Of the almost two million people who are occupied to-day in the German Empire in trade and commerce (exclusive of the post office and railroads) and hotel keeping perhaps a million would, with a sufficiently high wage in industry and sufficient demand for labor powers, be transferred from parasitic to productive activity.

These are the two methods for increasing the productive powers of the laboring class: The abolition of parasitic industry and the concentration of industries in the most perfect plants. By the application of these two means a proletarian regime can raise production at once to so high a level that it would be possible to considerably increase wages and simultaneously reduce the hours of labor. Every increase in wages and reduction of hours must again increase the attractiveness of labor and draw new laborers to production who were formerly parasitic, such for example as servants, small merchants, etc. The higher the wages the more laborers. But in a socialist society one can transform this saying into "the more workers the fewer the illdoers in society, the more produced and the greater the wages." This law would be absurd in a society of free competition where the greater the supply of laborers, under otherwise equal conditions, the lower the descent of wages. It is a law of wages for the socialist system of production.
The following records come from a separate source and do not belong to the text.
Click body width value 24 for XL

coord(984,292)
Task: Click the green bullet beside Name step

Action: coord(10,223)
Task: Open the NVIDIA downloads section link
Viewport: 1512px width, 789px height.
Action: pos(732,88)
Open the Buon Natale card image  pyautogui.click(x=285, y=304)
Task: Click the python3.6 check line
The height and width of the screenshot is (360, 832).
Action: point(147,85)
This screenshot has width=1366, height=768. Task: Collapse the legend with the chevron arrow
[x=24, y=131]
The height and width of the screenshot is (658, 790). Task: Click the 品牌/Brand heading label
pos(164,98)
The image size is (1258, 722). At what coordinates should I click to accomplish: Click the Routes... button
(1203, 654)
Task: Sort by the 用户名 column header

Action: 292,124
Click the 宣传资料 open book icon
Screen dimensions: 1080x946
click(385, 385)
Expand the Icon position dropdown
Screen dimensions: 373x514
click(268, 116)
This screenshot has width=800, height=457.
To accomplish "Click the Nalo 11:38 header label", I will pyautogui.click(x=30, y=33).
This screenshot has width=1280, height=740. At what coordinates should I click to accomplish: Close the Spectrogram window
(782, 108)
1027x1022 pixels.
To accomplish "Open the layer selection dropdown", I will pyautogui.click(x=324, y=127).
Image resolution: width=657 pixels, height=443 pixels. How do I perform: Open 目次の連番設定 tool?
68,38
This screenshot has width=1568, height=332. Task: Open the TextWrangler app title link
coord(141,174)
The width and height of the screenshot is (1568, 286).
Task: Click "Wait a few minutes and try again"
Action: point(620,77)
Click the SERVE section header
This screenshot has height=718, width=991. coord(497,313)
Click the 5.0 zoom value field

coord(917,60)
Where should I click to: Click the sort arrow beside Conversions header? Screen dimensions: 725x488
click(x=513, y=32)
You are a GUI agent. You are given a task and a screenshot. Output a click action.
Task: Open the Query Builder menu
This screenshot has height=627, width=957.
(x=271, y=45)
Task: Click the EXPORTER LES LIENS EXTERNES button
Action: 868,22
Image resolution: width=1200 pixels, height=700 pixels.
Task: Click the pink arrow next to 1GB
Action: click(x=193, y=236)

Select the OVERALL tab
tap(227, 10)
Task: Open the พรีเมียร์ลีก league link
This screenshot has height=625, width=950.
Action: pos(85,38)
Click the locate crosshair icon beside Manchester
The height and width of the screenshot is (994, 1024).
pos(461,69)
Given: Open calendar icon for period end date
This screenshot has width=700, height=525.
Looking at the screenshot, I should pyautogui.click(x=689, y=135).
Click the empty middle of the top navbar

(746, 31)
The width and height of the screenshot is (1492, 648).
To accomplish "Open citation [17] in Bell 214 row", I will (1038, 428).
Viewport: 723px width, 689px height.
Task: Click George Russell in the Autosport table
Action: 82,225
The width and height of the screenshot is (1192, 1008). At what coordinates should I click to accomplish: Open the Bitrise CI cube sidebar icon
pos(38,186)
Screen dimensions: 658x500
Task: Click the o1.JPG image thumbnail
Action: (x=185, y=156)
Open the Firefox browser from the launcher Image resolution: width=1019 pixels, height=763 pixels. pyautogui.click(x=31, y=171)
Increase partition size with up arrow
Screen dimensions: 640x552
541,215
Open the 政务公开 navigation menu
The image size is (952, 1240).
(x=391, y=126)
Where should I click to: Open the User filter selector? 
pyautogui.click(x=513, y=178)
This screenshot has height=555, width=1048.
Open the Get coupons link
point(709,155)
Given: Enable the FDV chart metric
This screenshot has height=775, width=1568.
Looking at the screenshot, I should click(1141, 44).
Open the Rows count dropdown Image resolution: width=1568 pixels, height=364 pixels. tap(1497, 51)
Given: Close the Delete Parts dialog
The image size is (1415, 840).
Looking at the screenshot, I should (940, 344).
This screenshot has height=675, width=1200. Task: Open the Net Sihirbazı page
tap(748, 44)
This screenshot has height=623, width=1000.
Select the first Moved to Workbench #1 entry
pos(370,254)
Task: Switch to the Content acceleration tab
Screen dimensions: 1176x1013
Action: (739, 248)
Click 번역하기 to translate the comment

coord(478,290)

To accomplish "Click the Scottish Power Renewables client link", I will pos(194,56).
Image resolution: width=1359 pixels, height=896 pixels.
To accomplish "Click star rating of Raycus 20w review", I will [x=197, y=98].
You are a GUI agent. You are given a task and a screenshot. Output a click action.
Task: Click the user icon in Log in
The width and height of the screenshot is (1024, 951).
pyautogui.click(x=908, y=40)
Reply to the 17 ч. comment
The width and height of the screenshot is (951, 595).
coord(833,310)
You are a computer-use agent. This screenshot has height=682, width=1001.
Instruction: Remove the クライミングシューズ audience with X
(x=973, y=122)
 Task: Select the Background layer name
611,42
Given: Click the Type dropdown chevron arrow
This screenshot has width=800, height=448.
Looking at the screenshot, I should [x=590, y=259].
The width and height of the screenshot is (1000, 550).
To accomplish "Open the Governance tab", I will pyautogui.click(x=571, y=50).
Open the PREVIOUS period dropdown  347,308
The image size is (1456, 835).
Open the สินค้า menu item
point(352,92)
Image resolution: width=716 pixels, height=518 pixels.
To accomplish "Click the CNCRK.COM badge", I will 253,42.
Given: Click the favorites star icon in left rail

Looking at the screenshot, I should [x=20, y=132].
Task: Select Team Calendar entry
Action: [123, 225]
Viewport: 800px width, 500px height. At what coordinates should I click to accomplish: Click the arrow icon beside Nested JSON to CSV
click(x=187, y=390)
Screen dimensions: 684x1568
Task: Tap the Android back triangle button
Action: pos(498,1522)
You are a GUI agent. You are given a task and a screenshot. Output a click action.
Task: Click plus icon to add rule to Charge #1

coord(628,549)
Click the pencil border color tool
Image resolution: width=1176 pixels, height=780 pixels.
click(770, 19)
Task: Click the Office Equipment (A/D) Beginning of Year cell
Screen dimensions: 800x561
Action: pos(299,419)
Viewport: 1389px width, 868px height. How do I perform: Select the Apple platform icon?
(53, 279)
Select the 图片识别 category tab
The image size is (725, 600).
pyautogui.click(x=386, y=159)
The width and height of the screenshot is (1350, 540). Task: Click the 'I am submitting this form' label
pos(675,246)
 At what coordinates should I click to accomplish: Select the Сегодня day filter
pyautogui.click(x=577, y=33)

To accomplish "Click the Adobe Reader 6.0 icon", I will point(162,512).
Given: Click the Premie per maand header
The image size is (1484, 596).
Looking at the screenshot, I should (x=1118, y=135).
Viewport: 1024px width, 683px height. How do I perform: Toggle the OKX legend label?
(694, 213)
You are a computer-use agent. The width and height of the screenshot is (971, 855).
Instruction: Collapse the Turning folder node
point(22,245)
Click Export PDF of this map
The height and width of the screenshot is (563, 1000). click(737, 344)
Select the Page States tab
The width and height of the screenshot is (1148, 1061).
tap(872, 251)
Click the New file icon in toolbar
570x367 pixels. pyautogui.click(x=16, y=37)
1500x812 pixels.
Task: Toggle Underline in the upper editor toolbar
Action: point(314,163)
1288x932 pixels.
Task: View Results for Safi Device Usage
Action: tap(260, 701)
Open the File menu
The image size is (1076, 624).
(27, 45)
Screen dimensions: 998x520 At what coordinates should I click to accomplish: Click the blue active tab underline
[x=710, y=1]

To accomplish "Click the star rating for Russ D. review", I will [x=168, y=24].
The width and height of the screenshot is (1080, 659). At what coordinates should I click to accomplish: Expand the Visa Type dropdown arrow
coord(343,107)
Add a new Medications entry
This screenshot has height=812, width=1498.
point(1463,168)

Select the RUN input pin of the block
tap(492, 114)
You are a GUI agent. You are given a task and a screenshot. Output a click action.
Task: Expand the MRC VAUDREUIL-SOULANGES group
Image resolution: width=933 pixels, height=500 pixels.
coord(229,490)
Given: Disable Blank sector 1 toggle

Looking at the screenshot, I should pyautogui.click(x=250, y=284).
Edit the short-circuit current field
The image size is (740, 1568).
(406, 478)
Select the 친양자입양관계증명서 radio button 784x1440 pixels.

THE ORGANIZATION OF THE PRODUCTIVE
PROCESS.

The application of the two above mentioned methods of the trust to production have not exhausted the resources of the proletarian regime in relation to the increase of production. The productive process considered as a continuous transaction, as a reproductive process demands an undisturbed continuation, not simply of production, but also of circulation. If production is to go on without interruption it is necessary not simply that there be laborers for the creation of products, but it is also necessary that there be no break in the securing of raw materials and essentials of production, the necessary tools and machines, and the means of sustenance for the laborers, and that no interruption occur and that the finished product find a sale.

A stoppage in circulation signifies an economic crisis. It stops in some cases because too much is produced of some wares. In this case the industrial plants from which these products came cannot further function in their full capacity because of the lack of sale for their products. They receive no money for their products and the result of this is they lack the means to buy raw materials, to pay wages and so forth.